Top of Reading passage

Remember the tea party? They were the conservatives in 2009, who had bold rhetoric about freedom and tax cuts, but their social policy revealed racial nativism and anxiety about white social, political and economic standing. Their rise came around the time the nation elected its first Black president.
Stanford University business professors explored the rise of the tea party during the Obama administration in a paper titled “Threats to racial status promote tea party support among white Americans.” The researchers conducted five experiments, which found that, while the tea party movement did contain people who advocated for libertarian politics, its growth was driven largely by racial-threat anxiety among whites concerned about their group position.
The paper cites other scholars as noting: “A substantial literature demonstrates that racial threats can prompt antipathy, violence and political mobilization by dominant racial group members.”
We should note that, while the tea party’s economic agenda sounds libertarian, the Libertarian Party didn’t benefit the way the tea party did from the movement.
In interviews, Glenn Beck—who is no liberal—expressed concern about tea party acolytes’ embrace of Trumpism and suggested the embrace wasn’t due to economic-libertarian views but rather to racial-threat anxiety.
Trump certainly leveraged and spoke the language of white racial-threat anxiety throughout his administration. During his candidate announcement, he suggested Mexico was sending criminals—including rapists—to the United States. He suggested there were good people on both sides during a Unite the Right rally, where white supremacist marchers in Charlottesville, Virginia, shouted, “Jews will not replace us.”
According to The New York Times, he suggested shooting migrants in the legs to slow them down. He demanded President Obama’s birth certificate. And he was always slow to denounce white supremacists.
Trumpism replaced the tea party in many ways, but what happened to the tea party?

Bottom of Reading passage
Top of Data records

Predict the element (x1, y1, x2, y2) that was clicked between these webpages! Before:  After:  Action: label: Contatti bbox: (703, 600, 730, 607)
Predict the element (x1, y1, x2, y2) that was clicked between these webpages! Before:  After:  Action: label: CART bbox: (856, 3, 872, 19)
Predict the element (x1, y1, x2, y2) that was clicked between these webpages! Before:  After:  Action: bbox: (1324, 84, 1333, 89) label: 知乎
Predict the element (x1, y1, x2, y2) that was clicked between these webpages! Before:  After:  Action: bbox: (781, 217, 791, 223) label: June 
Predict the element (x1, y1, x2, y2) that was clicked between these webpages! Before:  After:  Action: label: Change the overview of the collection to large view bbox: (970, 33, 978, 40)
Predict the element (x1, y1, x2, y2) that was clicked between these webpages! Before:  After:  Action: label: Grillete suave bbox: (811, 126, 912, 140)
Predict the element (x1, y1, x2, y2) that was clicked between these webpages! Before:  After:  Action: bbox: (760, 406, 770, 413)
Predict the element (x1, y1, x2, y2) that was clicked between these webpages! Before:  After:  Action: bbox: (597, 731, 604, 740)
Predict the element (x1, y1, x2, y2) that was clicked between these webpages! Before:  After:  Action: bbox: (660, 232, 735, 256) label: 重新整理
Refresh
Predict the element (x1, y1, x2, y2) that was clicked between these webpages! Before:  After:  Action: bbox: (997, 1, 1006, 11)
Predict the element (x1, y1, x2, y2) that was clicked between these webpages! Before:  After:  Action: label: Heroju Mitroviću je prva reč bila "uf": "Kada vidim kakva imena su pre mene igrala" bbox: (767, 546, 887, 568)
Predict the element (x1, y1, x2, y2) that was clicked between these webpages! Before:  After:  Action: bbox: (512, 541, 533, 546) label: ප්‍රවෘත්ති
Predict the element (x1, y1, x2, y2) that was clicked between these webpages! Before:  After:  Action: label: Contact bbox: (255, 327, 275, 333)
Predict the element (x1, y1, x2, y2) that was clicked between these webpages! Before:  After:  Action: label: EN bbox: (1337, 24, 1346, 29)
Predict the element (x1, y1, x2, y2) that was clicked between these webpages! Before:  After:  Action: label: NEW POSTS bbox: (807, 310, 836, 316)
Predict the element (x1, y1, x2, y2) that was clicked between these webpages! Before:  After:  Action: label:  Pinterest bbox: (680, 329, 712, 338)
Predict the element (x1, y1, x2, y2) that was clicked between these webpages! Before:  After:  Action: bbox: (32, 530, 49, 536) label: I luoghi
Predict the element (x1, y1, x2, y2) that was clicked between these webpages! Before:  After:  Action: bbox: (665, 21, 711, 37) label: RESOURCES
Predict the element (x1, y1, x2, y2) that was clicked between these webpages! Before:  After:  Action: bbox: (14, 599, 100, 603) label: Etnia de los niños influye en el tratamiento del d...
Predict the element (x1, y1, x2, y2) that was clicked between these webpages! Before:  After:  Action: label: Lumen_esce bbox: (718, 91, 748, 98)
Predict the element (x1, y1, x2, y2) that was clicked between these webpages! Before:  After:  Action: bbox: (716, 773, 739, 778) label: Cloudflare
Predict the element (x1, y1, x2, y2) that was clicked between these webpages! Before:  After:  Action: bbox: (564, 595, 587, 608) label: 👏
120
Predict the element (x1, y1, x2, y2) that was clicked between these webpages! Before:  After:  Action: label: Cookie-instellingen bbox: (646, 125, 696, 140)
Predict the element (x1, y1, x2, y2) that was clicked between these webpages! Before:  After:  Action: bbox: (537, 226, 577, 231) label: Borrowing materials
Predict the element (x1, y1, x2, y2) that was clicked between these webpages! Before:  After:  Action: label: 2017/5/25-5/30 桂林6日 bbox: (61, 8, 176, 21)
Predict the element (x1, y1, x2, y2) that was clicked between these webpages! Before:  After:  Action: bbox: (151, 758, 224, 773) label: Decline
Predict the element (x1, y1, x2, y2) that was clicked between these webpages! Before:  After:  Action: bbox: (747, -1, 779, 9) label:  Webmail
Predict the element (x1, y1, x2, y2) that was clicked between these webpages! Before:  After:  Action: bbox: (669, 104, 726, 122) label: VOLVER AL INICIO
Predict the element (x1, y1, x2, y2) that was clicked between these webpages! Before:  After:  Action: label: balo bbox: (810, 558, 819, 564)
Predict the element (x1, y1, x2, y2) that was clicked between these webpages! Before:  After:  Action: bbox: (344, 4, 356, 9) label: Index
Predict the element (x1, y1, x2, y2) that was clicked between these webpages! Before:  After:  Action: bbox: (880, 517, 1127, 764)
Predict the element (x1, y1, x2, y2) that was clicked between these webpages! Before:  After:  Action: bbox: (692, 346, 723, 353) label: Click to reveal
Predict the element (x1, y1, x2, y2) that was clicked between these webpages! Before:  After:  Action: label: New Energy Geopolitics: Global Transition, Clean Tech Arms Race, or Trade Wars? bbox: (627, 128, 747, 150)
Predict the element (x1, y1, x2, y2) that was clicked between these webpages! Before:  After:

Bottom of Data records

*Assignment:* From the tea party passage, extract the stretch that opens with the words containing "We should note" and closes with "to racial-threat anxiety.". Copy it word for word.

*Answer box:*
We should note that, while the tea party’s economic agenda sounds libertarian, the Libertarian Party didn’t benefit the way the tea party did from the movement.
In interviews, Glenn Beck—who is no liberal—expressed concern about tea party acolytes’ embrace of Trumpism and suggested the embrace wasn’t due to economic-libertarian views but rather to racial-threat anxiety.